Y si asfixiante puede llegar a ser la autoexigencia, súmale el agravio comparativo y el malestar que viven muchas personas al competir con todos los que le rodean. Desde luego, es un tema para plantearse seriamente. La cultura del “y yo más” solo beneficia a la industria de consumo, porque emocionalmente destruye a miles de personas viviendo una vida mediocre debido a su insana competición.

Alejémonos de los manidos libros de autoayudas que parecen escritos a lomos de unicornios bajando un arcoiris, pero conservemos el mal llamado sentido común, que tanto escasea. No podemos hacer una fiesta cada día por estar vivos, sanos, bien nutridos, aceptados e intregados, si lo estamos; porque la felicidad no consiste en alcanzar y mantener unas metas o niveles, ya que en cuanto nos acostumbramos dejan de ser un estímulo positivo y se convierten en un bien no valorado. Pese a todo, esta moda, que al parecer ha venido para quedarse un tiempo, hace que la gente perciba su vida con agitación. La calma y la reflexión son también necesarios, el fracaso forma parte del éxito y no es lo contrario como nos han hecho creer, llorar despeja y nada tiene que ver con la debilidad, mostrar nuestras debilidades nos hace fuerte y apostar por uno mismo, aunque seas diferente al resto, te fortalece.

¿Acaso todo eso quita que no queramos ser felices, conseguir nuestros objetivos y sacar cada día una versión mejor de nosotros mismos? Pues claro que no, solo nos hace más realistas, tener los pies en el suelo, ser conscientes de nuestros límites y defectos para poder trabajar sobre ellos. Y ahora preguntémonos: ¿de verdad tiene sentido estar recordando continuamente que cada momento podría ser el último para ser feliz? La felicidad no es la negación de la infelicidad, ambos son dos extremos que en medio tienen un amplísimo repertorio de estados. Cada persona encuentra la felicidad en cosas diferentes, en la mayoría de los casos en pequeños detalles y grandes proyectos. Si los objetivos son muy ambiciosos producen frustración, por lo que basta con fraccionarlos en escalones. ¿Por qué pensais que se parte la formación académica en cursos por muchos cambios pedagógicos que se produzcan?

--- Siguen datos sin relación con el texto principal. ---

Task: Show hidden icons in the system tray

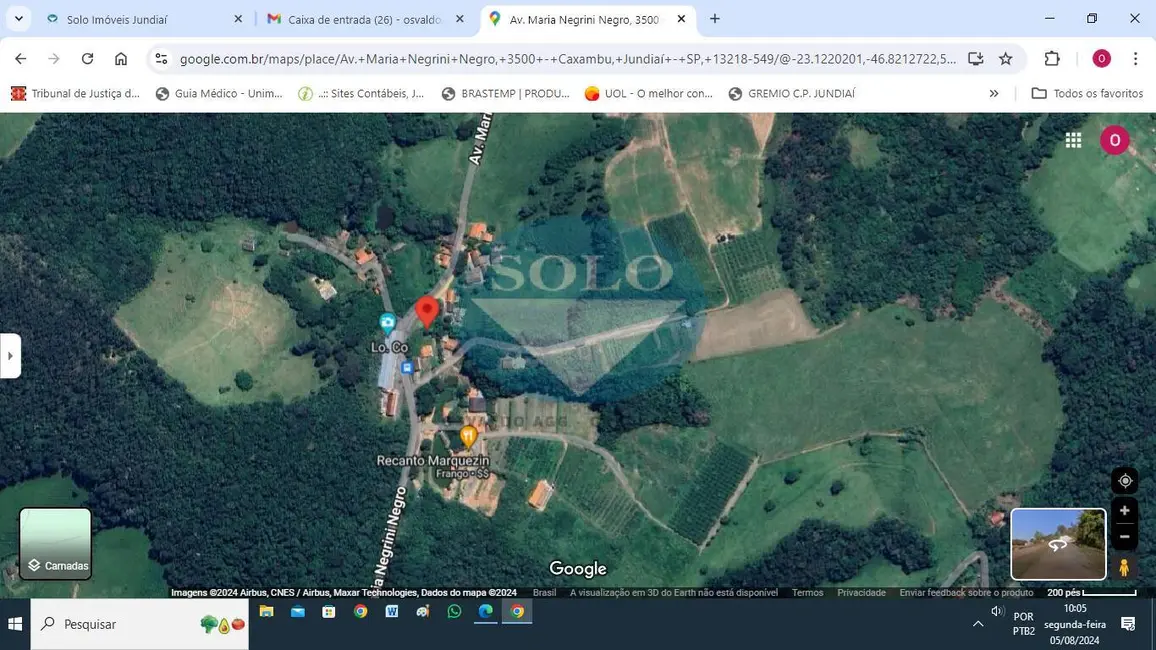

Esto no funciona con recetas, plantillas o métodos; no hay respuestas cerradas y universalmente válidas. La vida es una construcción en la que cada perspectiva requiere de atenciones diferentes. En la representación lineal que hacemos de la vida, en ese segmento donde los dos únicos puntos seguros son el nacimiento y la muerte, se interponen en nuestro camino infinidad de elementos que cada persona interpretará a su modo. Si tener millones de seguidores te hace realmente feliz, perfecto; pero si la felicidad de una persona depende integramente de la aceptación ajena y el beneplácito de los demás, nunca conseguirá complacer a todos porque siempre habrá uno que estará insatisfecho: uno mismo.